*** Task data ***

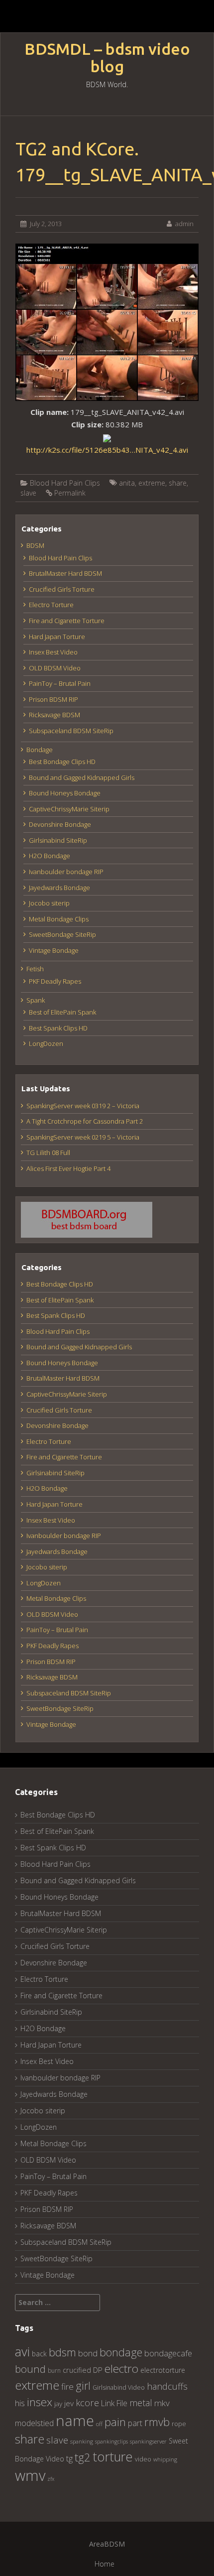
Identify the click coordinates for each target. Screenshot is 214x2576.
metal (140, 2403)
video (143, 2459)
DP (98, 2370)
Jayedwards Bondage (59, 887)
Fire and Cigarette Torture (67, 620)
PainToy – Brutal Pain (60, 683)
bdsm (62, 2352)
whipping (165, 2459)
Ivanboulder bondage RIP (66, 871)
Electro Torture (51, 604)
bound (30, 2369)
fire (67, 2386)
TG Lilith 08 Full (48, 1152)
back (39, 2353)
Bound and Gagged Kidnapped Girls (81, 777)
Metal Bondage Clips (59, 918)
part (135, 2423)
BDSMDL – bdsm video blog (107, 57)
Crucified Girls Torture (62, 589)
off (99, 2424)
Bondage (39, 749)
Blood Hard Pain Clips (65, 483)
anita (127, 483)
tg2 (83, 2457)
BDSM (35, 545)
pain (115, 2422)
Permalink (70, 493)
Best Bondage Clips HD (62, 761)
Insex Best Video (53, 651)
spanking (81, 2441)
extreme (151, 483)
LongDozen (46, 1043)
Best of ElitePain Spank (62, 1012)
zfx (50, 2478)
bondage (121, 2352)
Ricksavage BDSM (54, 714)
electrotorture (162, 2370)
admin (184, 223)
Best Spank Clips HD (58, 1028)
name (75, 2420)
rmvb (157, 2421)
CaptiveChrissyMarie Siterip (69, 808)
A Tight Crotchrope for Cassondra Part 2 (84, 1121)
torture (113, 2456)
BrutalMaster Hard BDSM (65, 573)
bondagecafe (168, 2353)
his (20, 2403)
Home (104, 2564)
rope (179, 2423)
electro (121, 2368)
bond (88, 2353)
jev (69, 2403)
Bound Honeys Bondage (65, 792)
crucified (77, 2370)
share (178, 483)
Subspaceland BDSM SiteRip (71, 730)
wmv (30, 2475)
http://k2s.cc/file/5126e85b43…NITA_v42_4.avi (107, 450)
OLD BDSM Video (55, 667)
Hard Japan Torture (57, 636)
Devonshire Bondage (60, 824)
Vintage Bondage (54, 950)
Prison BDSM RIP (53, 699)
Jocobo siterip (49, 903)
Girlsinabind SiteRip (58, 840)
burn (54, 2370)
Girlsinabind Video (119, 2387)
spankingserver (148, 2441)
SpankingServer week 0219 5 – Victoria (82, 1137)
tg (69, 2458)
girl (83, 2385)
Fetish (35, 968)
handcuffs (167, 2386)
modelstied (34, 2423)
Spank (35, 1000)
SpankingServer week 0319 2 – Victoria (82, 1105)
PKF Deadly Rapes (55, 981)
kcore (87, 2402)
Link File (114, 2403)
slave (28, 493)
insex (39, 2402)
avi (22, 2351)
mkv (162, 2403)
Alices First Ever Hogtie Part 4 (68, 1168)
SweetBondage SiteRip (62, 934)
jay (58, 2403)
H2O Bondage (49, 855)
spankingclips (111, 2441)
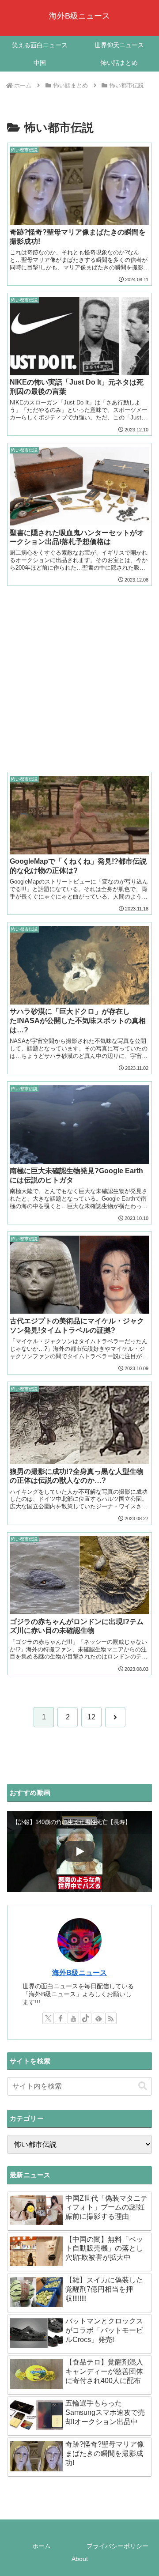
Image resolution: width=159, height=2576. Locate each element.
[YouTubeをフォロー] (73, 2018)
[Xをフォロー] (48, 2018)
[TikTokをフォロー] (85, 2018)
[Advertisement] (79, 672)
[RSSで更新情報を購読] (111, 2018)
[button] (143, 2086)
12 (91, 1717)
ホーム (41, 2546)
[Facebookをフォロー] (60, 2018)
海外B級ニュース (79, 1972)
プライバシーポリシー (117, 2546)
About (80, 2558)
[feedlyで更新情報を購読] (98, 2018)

*** End of Task data ***
*** Task data ***

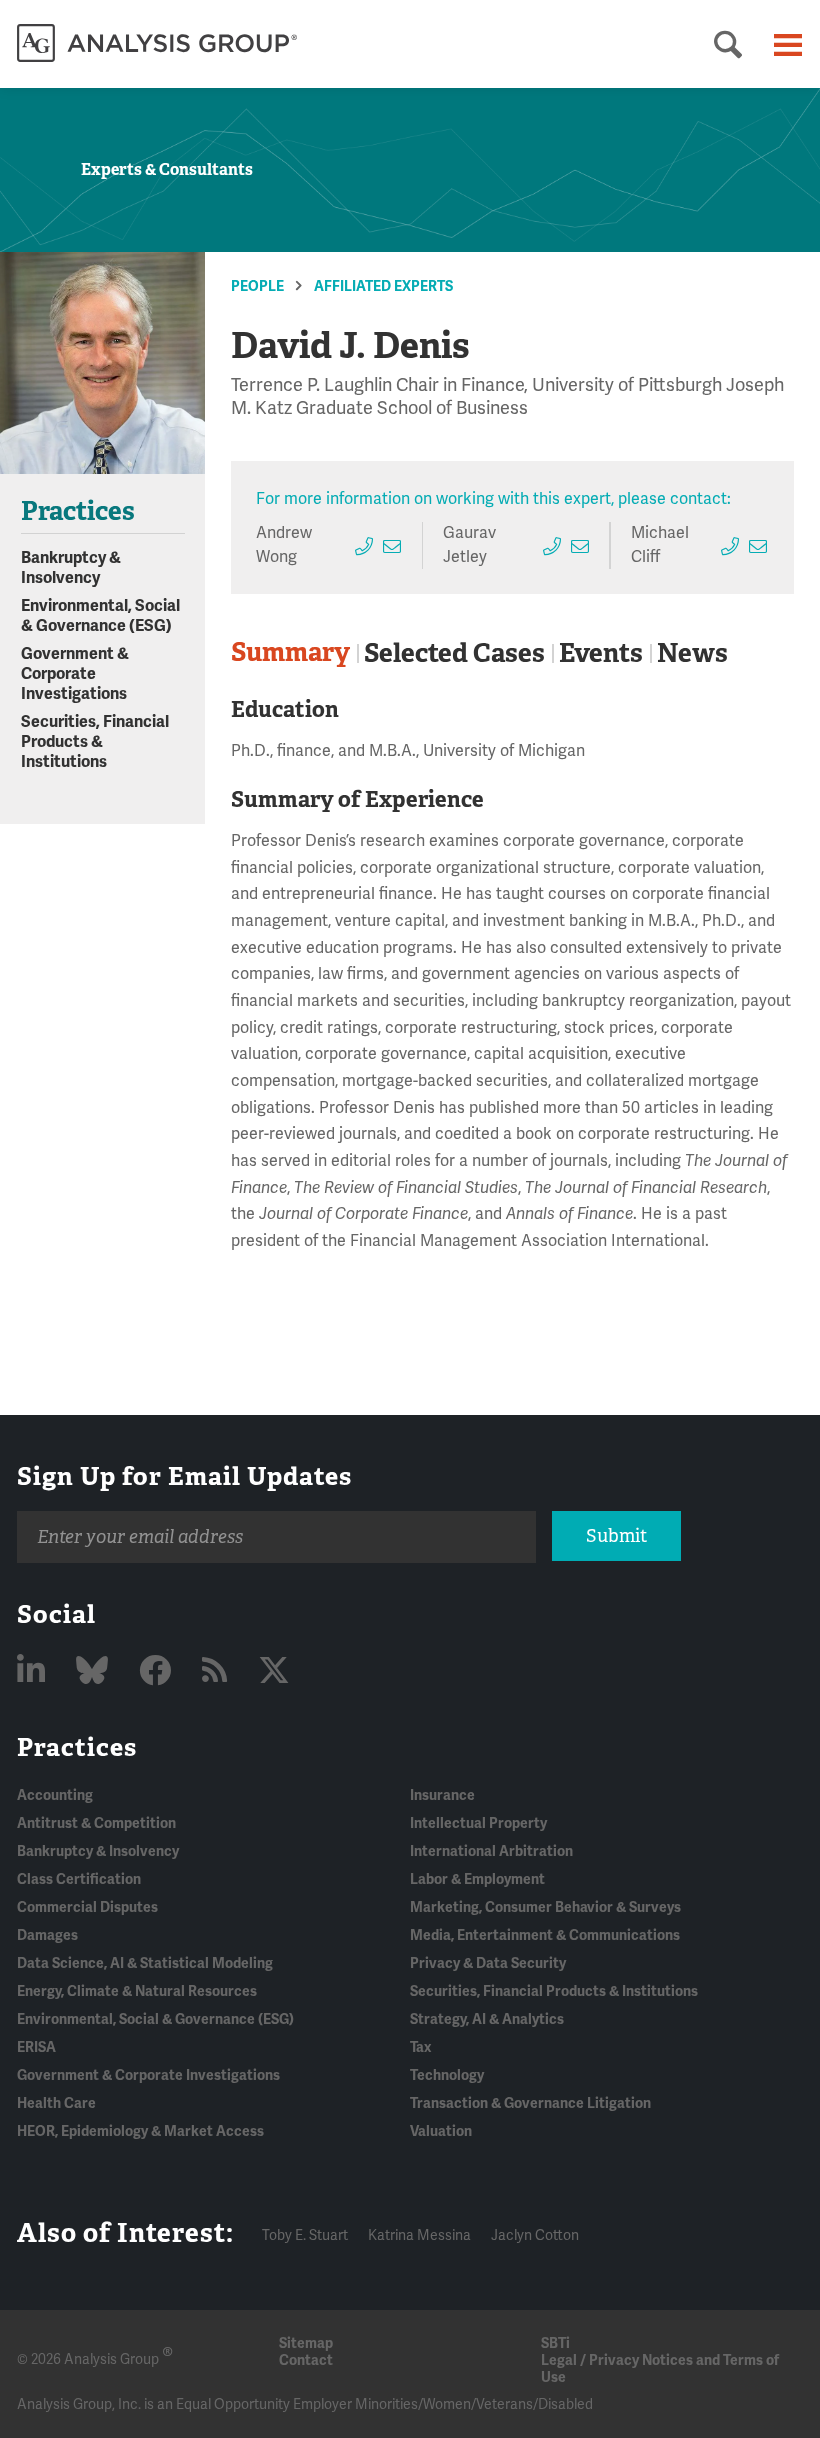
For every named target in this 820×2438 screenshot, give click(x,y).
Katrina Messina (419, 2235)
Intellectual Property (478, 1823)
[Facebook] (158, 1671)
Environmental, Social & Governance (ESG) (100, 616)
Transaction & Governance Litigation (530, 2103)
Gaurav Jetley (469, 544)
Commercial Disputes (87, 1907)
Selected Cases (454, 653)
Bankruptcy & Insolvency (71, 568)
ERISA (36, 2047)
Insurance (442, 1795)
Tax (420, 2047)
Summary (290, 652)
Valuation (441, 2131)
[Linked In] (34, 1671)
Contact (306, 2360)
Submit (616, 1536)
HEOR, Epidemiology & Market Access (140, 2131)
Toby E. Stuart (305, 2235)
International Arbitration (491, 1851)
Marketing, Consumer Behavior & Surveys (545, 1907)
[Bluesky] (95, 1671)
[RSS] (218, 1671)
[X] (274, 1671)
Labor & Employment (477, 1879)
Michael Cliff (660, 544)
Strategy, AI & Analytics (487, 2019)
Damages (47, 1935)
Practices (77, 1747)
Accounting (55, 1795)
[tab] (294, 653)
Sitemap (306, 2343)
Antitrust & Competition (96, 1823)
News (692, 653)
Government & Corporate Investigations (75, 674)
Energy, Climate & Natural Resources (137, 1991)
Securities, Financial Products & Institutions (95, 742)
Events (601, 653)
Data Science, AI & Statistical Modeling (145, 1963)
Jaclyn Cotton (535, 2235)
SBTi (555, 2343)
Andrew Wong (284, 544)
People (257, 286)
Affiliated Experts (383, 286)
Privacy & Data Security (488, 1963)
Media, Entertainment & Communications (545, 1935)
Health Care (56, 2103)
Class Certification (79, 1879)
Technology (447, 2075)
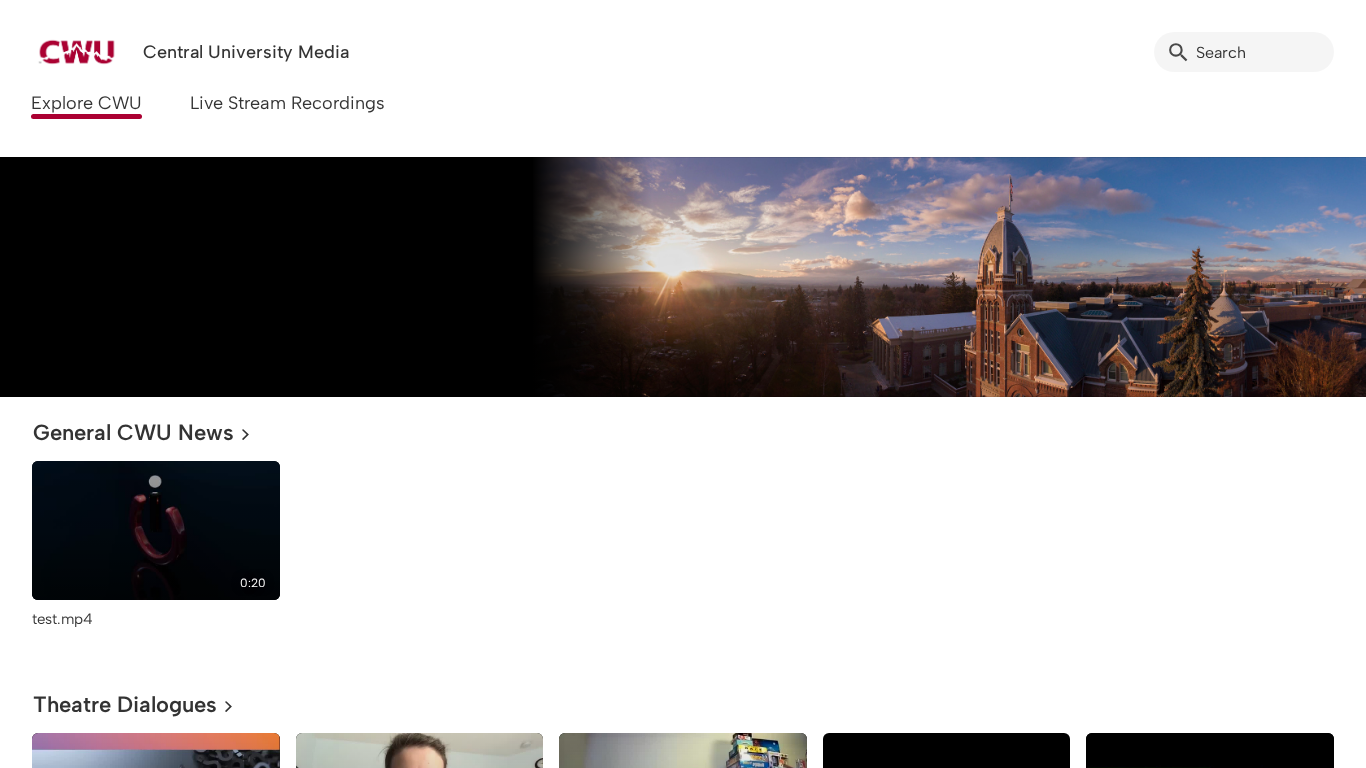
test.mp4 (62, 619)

*** End of Task data ***
*** Task data ***

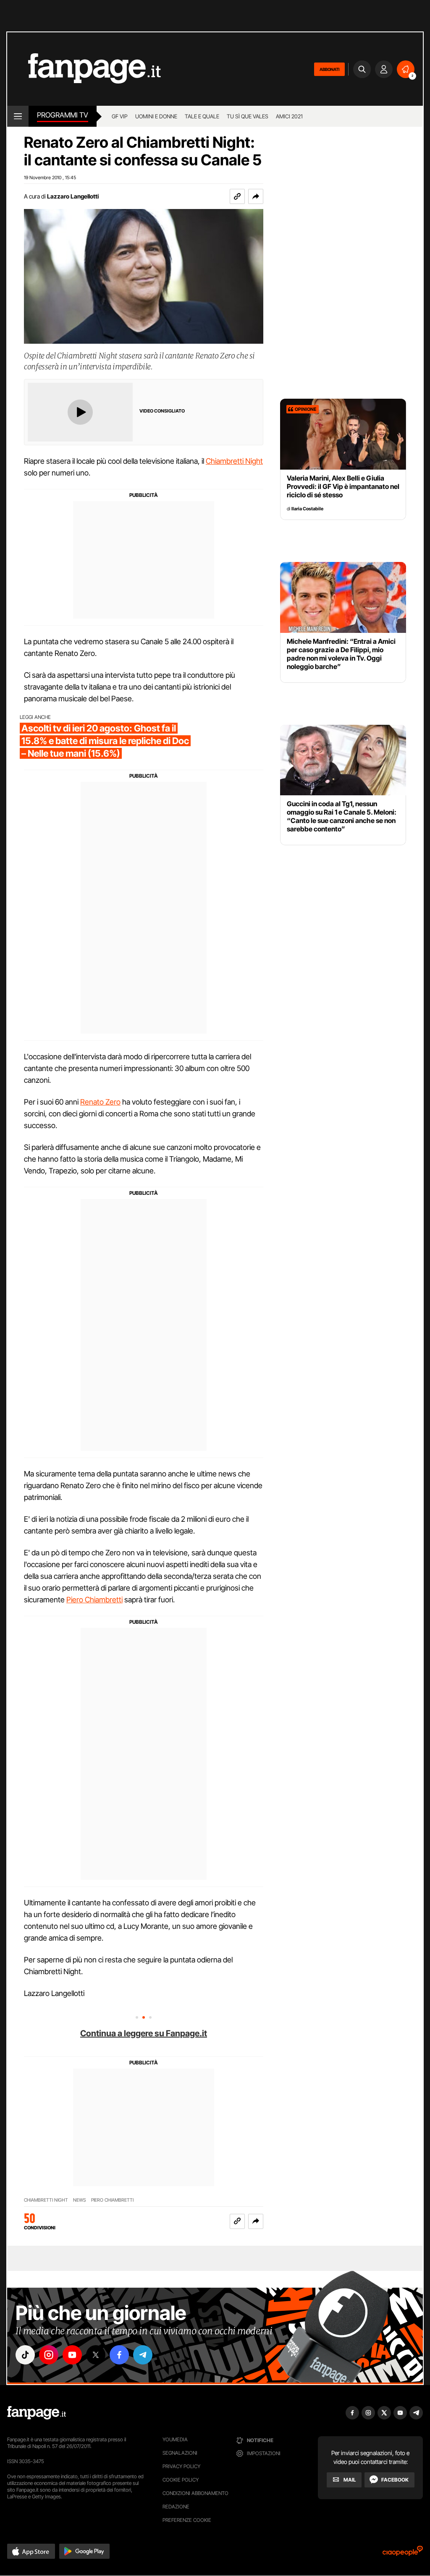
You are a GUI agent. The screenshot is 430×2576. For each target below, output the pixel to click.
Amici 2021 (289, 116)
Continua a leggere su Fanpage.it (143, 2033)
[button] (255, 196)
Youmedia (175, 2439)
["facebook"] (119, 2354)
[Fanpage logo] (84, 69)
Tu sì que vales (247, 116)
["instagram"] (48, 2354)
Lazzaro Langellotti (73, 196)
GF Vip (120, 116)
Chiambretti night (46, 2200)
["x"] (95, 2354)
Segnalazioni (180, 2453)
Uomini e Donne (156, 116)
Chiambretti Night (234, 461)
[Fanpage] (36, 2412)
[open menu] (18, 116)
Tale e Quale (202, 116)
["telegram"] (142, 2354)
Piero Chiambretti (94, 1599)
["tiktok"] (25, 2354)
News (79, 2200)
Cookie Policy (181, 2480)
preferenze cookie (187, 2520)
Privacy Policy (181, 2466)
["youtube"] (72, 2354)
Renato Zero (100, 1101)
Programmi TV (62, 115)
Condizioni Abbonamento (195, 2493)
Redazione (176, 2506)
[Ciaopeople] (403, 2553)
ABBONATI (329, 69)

*** End of Task data ***

* [Exercise] The stretch of entries above that starts with the line containing "Permalink (70, 493)" and goes on through the line containing "crucified (77, 2370)" is to be transcribed exactly, and no other line is to be transcribed.

* [Reply to the exercise]
Permalink (70, 493)
Best Bondage Clips HD (62, 761)
Insex Best Video (53, 651)
spanking (81, 2441)
extreme (151, 483)
LongDozen (46, 1043)
Best of ElitePain Spank (62, 1012)
zfx (50, 2478)
bondage (121, 2352)
Ricksavage BDSM (54, 714)
electrotorture (162, 2370)
admin (184, 223)
Best Spank Clips HD (58, 1028)
name (75, 2420)
rmvb (157, 2421)
CaptiveChrissyMarie Siterip (69, 808)
A Tight Crotchrope for Cassondra Part 2 (84, 1121)
torture (113, 2456)
BrutalMaster Hard BDSM (65, 573)
bondagecafe (168, 2353)
his (20, 2403)
Home (104, 2564)
rope (179, 2423)
electro (121, 2368)
bond (88, 2353)
jev (69, 2403)
Bound Honeys Bondage (65, 792)
crucified (77, 2370)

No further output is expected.